» **Exercise aim**: Retype every line below precisely as it appears.

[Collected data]
--
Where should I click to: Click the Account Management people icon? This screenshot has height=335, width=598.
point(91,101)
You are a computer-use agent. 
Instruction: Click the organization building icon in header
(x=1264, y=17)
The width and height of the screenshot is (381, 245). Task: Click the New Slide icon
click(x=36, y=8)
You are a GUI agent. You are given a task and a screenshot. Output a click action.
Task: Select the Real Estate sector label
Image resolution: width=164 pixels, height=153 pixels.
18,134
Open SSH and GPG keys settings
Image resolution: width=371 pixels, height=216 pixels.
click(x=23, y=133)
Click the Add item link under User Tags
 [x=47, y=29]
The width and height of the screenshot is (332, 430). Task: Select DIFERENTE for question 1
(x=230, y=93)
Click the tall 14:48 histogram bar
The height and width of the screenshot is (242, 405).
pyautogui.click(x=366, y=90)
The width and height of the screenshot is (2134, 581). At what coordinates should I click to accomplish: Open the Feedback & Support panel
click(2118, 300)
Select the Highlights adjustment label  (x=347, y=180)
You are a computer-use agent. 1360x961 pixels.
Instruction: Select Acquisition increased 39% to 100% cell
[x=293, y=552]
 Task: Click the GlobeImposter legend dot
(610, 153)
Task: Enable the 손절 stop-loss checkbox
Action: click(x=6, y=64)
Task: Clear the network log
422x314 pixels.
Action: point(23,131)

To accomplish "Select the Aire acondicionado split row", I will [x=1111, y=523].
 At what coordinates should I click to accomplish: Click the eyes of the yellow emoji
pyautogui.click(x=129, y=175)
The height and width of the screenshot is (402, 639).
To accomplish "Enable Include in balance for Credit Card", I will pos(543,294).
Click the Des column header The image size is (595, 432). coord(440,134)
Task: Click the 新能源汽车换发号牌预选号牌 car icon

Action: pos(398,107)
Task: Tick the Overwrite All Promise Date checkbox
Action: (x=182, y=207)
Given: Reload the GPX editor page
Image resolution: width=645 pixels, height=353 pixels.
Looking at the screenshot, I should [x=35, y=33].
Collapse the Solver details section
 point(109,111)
--
» **Response to the exercise**:
Where should I click to: Click the Account Management people icon? This screenshot has height=335, width=598.
point(91,101)
You are a computer-use agent. 
Instruction: Click the organization building icon in header
(x=1264, y=17)
The width and height of the screenshot is (381, 245). Task: Click the New Slide icon
click(x=36, y=8)
You are a GUI agent. You are given a task and a screenshot. Output a click action.
Task: Select the Real Estate sector label
Image resolution: width=164 pixels, height=153 pixels.
18,134
Open SSH and GPG keys settings
Image resolution: width=371 pixels, height=216 pixels.
click(x=23, y=133)
Click the Add item link under User Tags
 [x=47, y=29]
The width and height of the screenshot is (332, 430). Task: Select DIFERENTE for question 1
(x=230, y=93)
Click the tall 14:48 histogram bar
The height and width of the screenshot is (242, 405).
pyautogui.click(x=366, y=90)
The width and height of the screenshot is (2134, 581). At what coordinates should I click to accomplish: Open the Feedback & Support panel
click(2118, 300)
Select the Highlights adjustment label  (x=347, y=180)
You are a computer-use agent. 1360x961 pixels.
Instruction: Select Acquisition increased 39% to 100% cell
[x=293, y=552]
 Task: Click the GlobeImposter legend dot
(610, 153)
Task: Enable the 손절 stop-loss checkbox
Action: click(x=6, y=64)
Task: Clear the network log
422x314 pixels.
Action: point(23,131)

To accomplish "Select the Aire acondicionado split row", I will [x=1111, y=523].
 At what coordinates should I click to accomplish: Click the eyes of the yellow emoji
pyautogui.click(x=129, y=175)
The height and width of the screenshot is (402, 639).
To accomplish "Enable Include in balance for Credit Card", I will pos(543,294).
Click the Des column header The image size is (595, 432). coord(440,134)
Task: Click the 新能源汽车换发号牌预选号牌 car icon

Action: pos(398,107)
Task: Tick the Overwrite All Promise Date checkbox
Action: (x=182, y=207)
Given: Reload the GPX editor page
Image resolution: width=645 pixels, height=353 pixels.
Looking at the screenshot, I should [x=35, y=33].
Collapse the Solver details section
 point(109,111)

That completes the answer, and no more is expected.